Joly’s point of reference, however, was the Roman Empire, which had adopted Christianity as an official religion. Harrison wonders if that was a fair comparison; China hadn’t become Christian, but had Christianity really failed? From her close study of Cave Gulley, she also questions Joly’s premise that Christianity was a foreign religion and needed to become more Chinese to succeed. This process, known as “acculturation,” is widely seen in Catholicism as a prerequisite for the faith to spread widely. But Harrison notes that the opposite occurred: locals first adopted a form of Christianity closest to local folk religions, but over the centuries discovered the global institution, and moved toward it. It was during the later phase—during the last half-century—that Christianity really took off, from the half-million of Joly’s time to the 30 million today.5
Catholicism spread by emphasizing that Christianity wasn’t the product of foreign forces.

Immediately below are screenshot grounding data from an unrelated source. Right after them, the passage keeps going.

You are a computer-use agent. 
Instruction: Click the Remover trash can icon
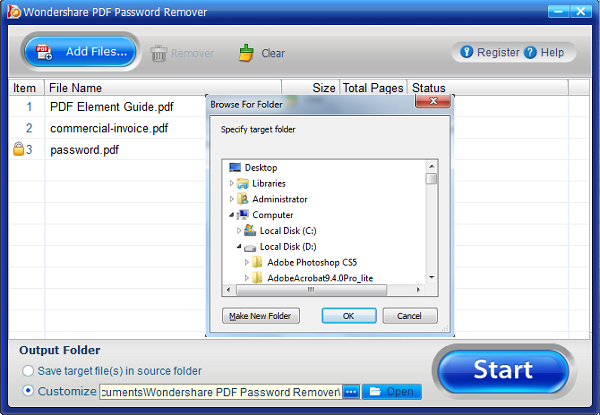click(158, 53)
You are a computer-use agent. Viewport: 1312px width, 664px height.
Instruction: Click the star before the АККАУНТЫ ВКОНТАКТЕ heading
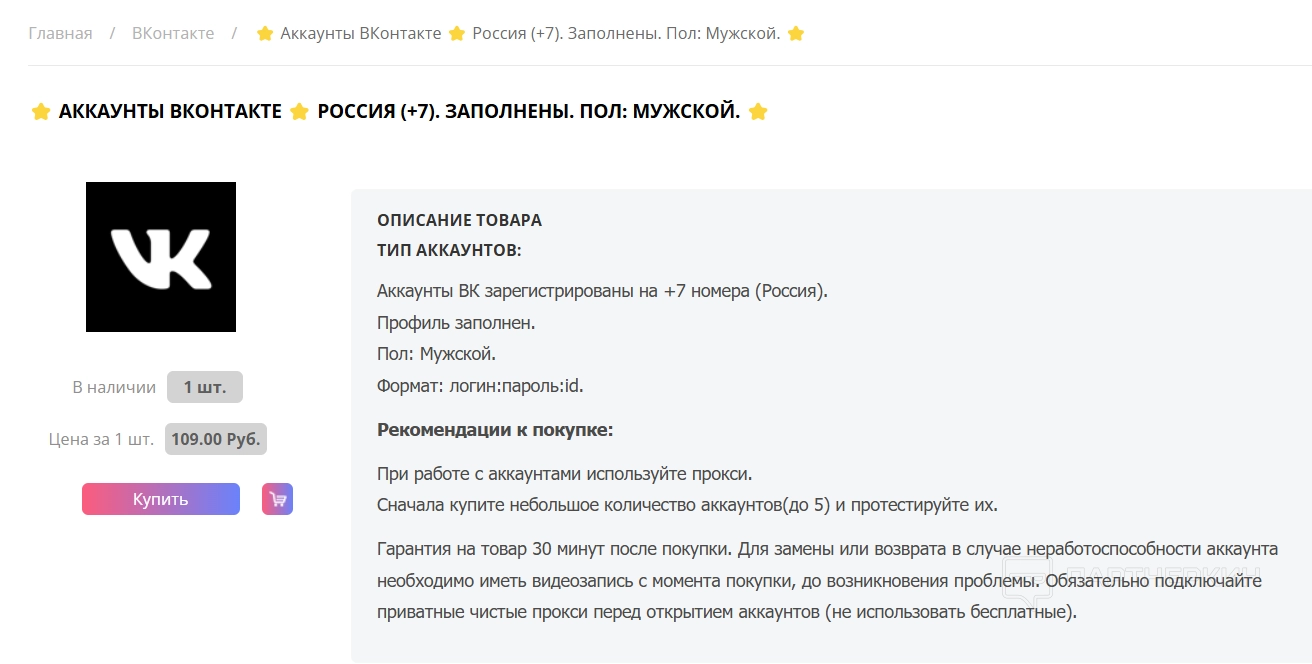(x=41, y=112)
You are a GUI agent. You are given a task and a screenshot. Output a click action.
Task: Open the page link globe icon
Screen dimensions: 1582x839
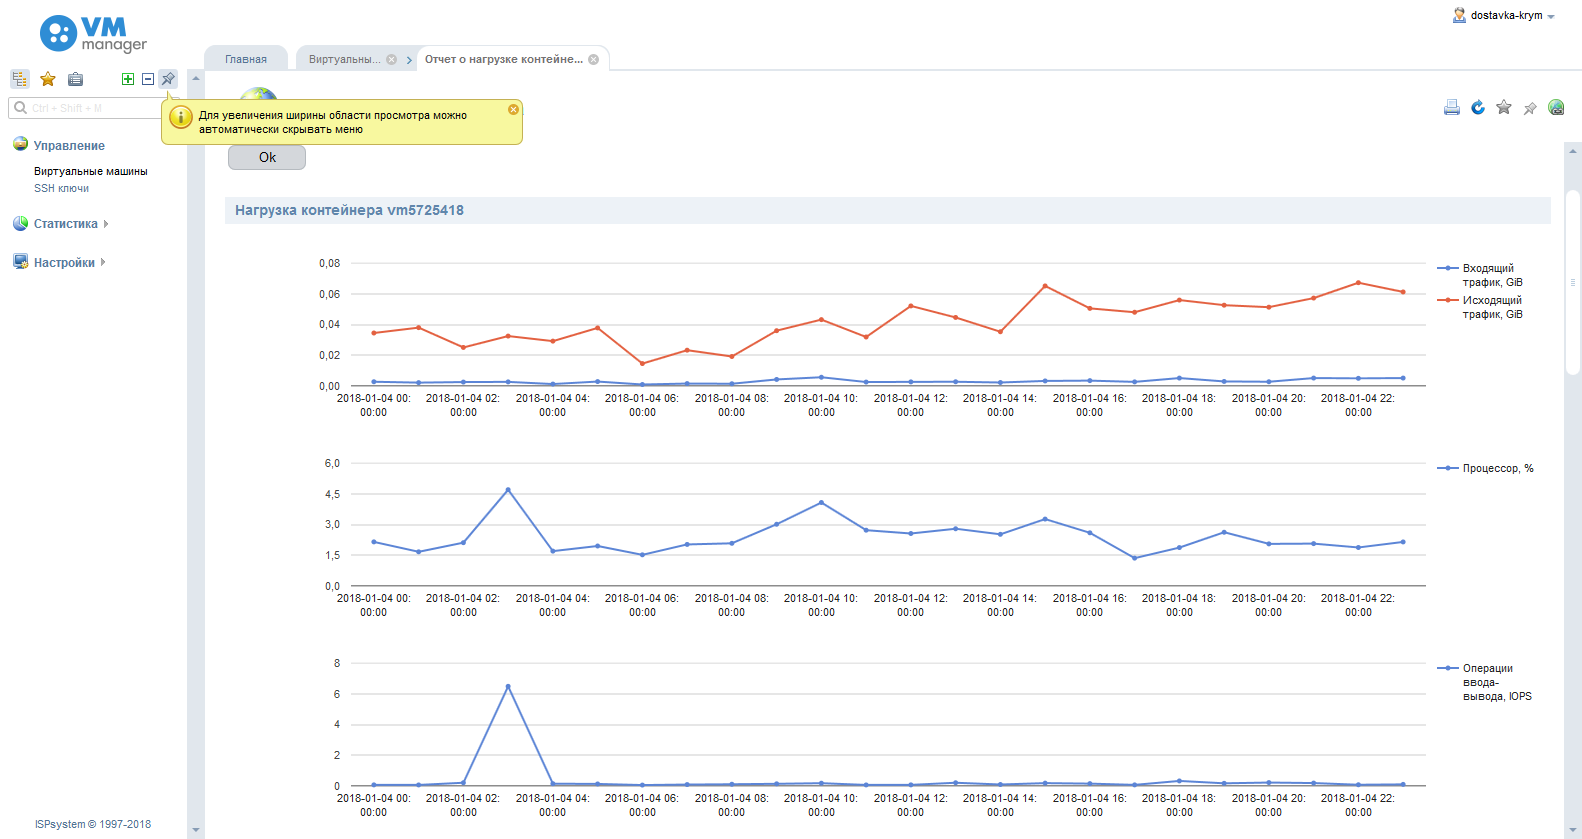coord(1556,108)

Cave Gulley is in Shanxi province, which in imperial times was on central trading routes. Shanxi bankers working in Beijing met Jesuits in the seventeenth century and brought the religion back home, where they converted their families and villages. Missionaries played little part in the early acceptance of Christianity. The odd one who did make it to Shanxi arrived only in the eighteenth century and had to live underground to avoid the government’s ban on his religion. Most survived as guests of local gentry, and rarely interacted with the local populace.

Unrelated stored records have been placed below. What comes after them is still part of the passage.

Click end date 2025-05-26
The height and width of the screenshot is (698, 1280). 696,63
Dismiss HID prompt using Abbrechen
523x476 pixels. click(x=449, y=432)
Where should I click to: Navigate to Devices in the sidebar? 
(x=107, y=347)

Not surprisingly, locals adopted a version of Catholicism that closely tracked their own folk religious practices. This was aided by the fact that when they did interact with foreign Catholics, they were involved with Franciscans from southern Italy. What was adopted in Shanxi had parallels in both societies: lists of commandments, regular fasting, group chanting of litanies, rosaries, village ceremonies to pray for rain, expensive and elaborate rituals to help a departed person’s soul reach the final paradise, and visionary trances that gave ordinary people special knowledge of the divine. To local Chinese of that time, the new Western learning also had direct parallels to Confucianism, with its cosmology, rituals, and rules of living. According to church records, up to two thousand people converted each year during the seventeenth and early eighteenth centuries.

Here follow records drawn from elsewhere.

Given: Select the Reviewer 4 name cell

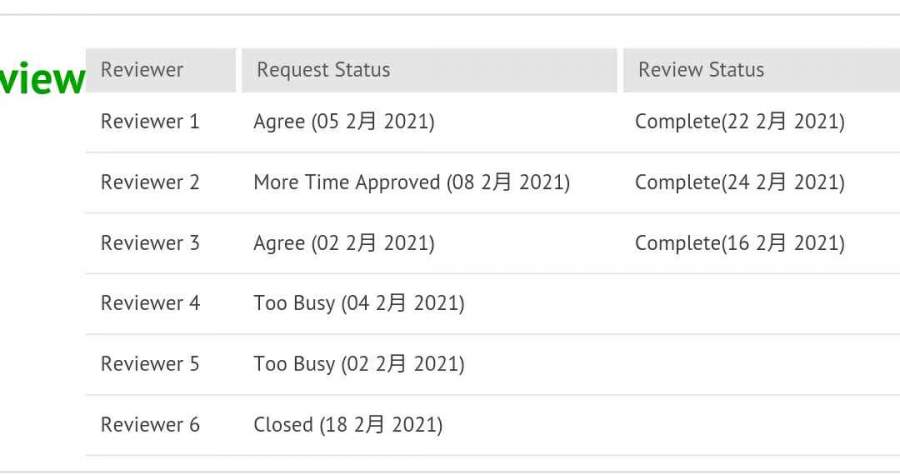Looking at the screenshot, I should point(150,303).
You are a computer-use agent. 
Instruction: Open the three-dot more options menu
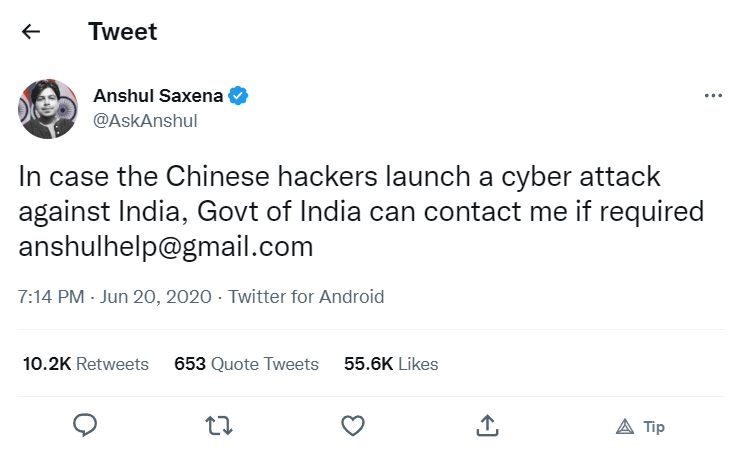713,96
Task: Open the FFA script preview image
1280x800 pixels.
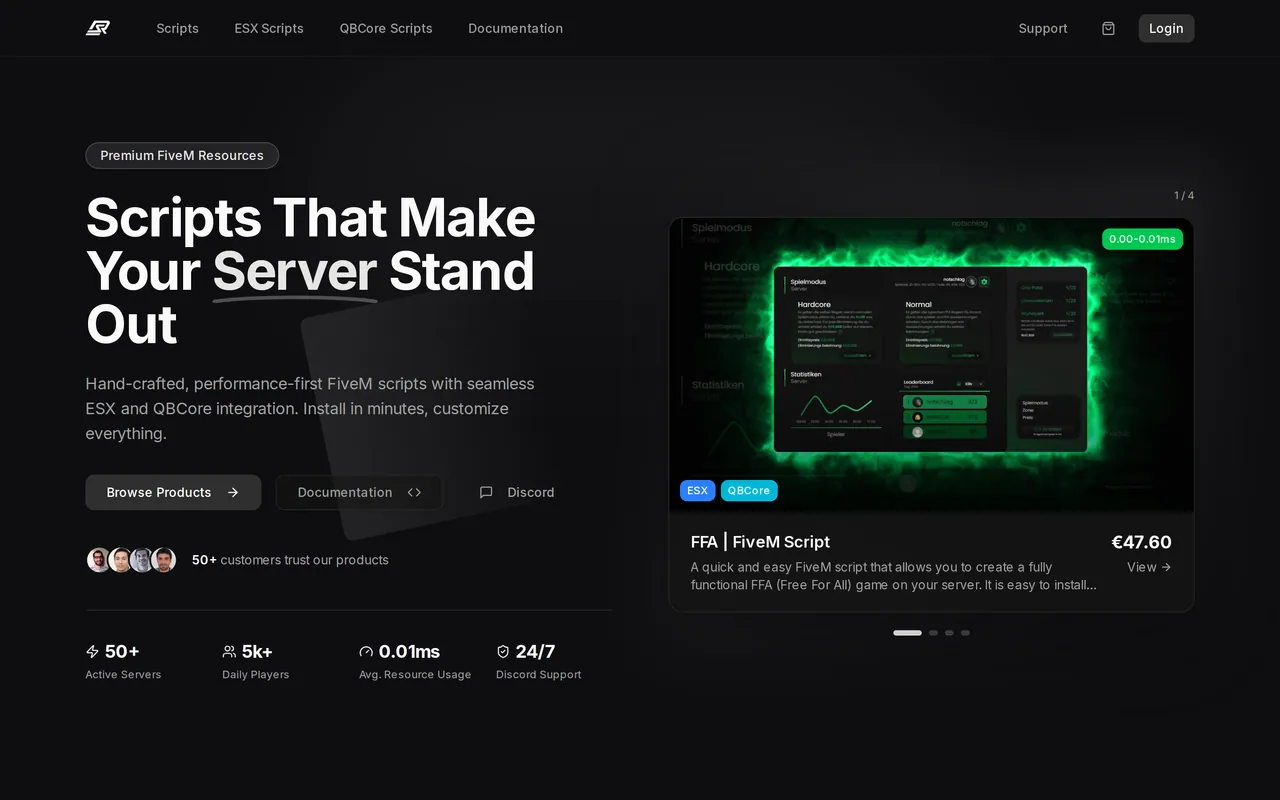Action: (x=931, y=364)
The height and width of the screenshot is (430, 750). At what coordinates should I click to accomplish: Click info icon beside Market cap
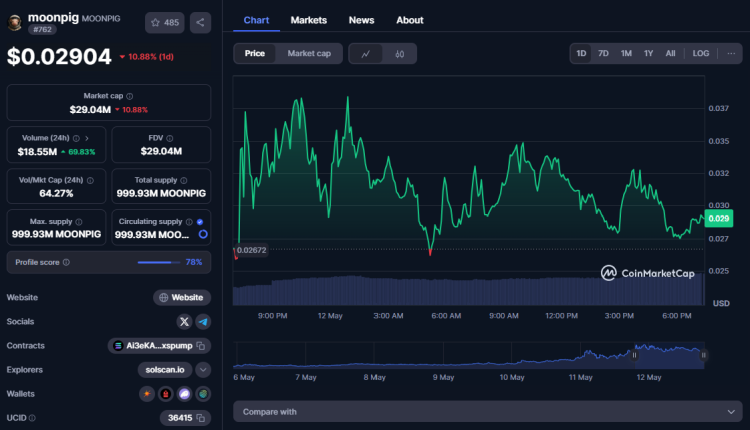[129, 96]
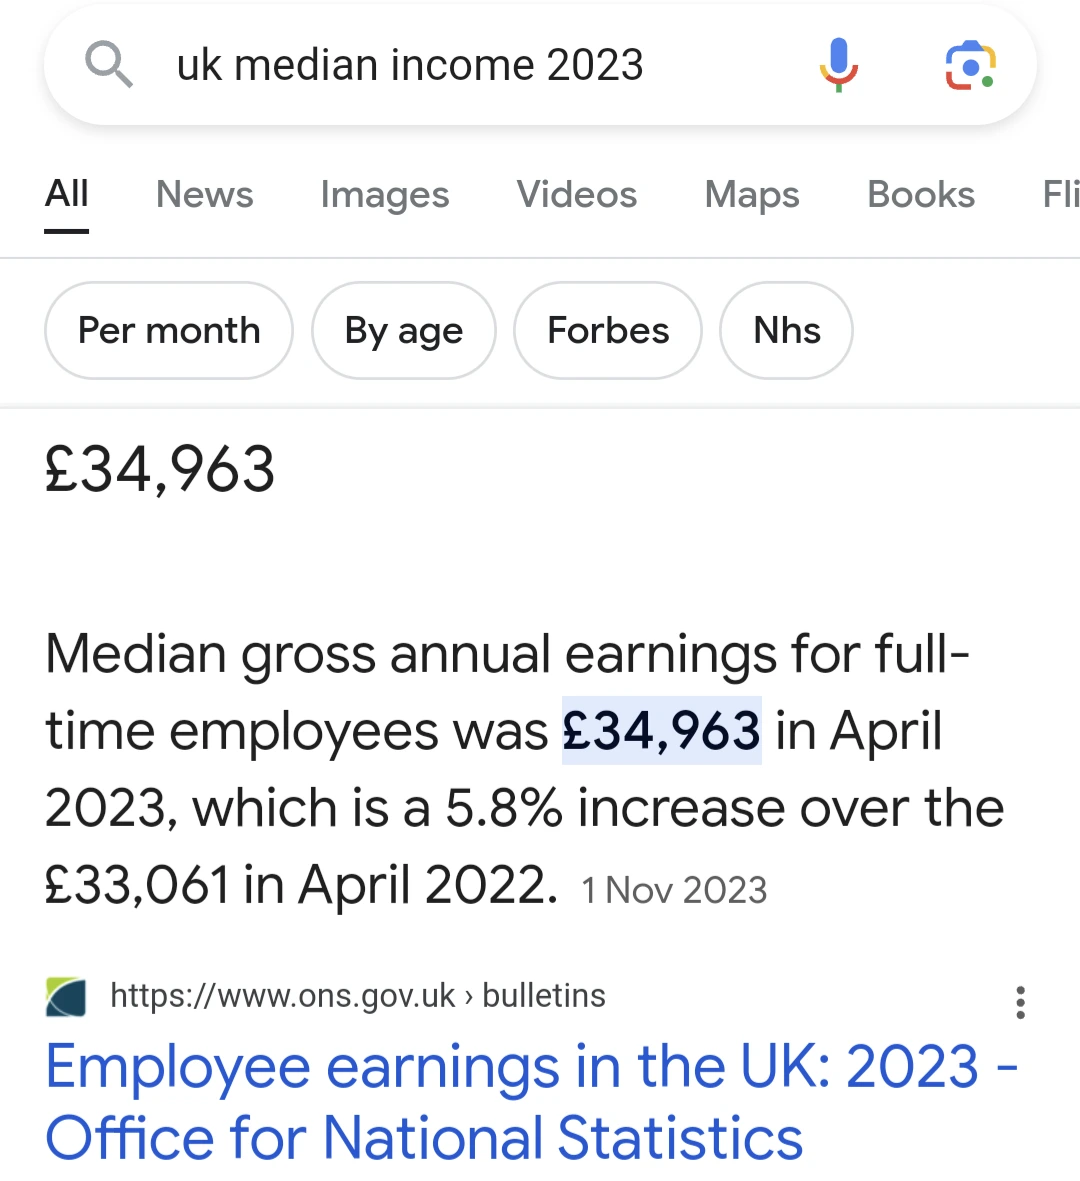Apply the By age filter chip
This screenshot has width=1080, height=1181.
coord(404,331)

The missionaries played a significant part in China only much later, in the nineteenth century. But it was during this time that Christianity grew slowest. After Joly’s work came out in the early twentieth century, there was a renewed push to convert and baptize. But these were paper gains; when the Communists took power in 1949 and began persecuting Christians, most of the new converts recanted. By the end of the Cultural Revolution, in 1976, Harrison estimates that most Catholics had been so for up to eight generations—they were the offspring of the people who converted in the seventeenth and eighteenth centuries. In other words, the spread of Catholicism was the result of a slow but steady absorption of Christianity and not the supercharged efforts of Western-backed missionaries.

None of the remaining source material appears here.